**EXERCISE BRIEF**
Answer these questions from the article on the Tyson meat plant closures, one per line:
1. About how many people work at the Pasco, Washington plant?
2. As of the article's date, how many workers in meat facilities had died of the coronavirus?
3. Which two government requirements are the facilities believed not to follow?

**TEXT UNDER STUDY**
Tyson meat plants in US close amid massive outbreak of COVID-19
Workers angry, product shortage looms
A meat processing plant run by Tyson Foods Corp. in Pasco, Washington, USA is the most recent facility to close indefinitely due to the COVID-19 pandemic. This facility processes beef for the company, enough that would feed four million people per day. About 1,400 people work at the plant.
This recent closure is one of dozens for meat plants across the country. In total, as of the date of this article, 17 workers in various meat facilities (not just Tyson) have died of the coronavirus, while nearly 2,500 more have tested positive. Ninety people at one Tyson plant in Goodlettsville, Tennessee are among the positive cases.
It's believed that working conditions in these facilities do not abide by government requirements of social distancing and use of protective gear. Workers are often in close quarters with sub-par sanitary measures in place.

**SOURCE INFORMATION**
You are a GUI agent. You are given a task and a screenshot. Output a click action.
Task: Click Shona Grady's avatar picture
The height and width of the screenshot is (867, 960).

--

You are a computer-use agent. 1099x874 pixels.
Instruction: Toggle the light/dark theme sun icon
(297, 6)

**TASK ANSWER**
1. About 1,400 people.
2. 17 workers.
3. Social distancing and the use of protective gear.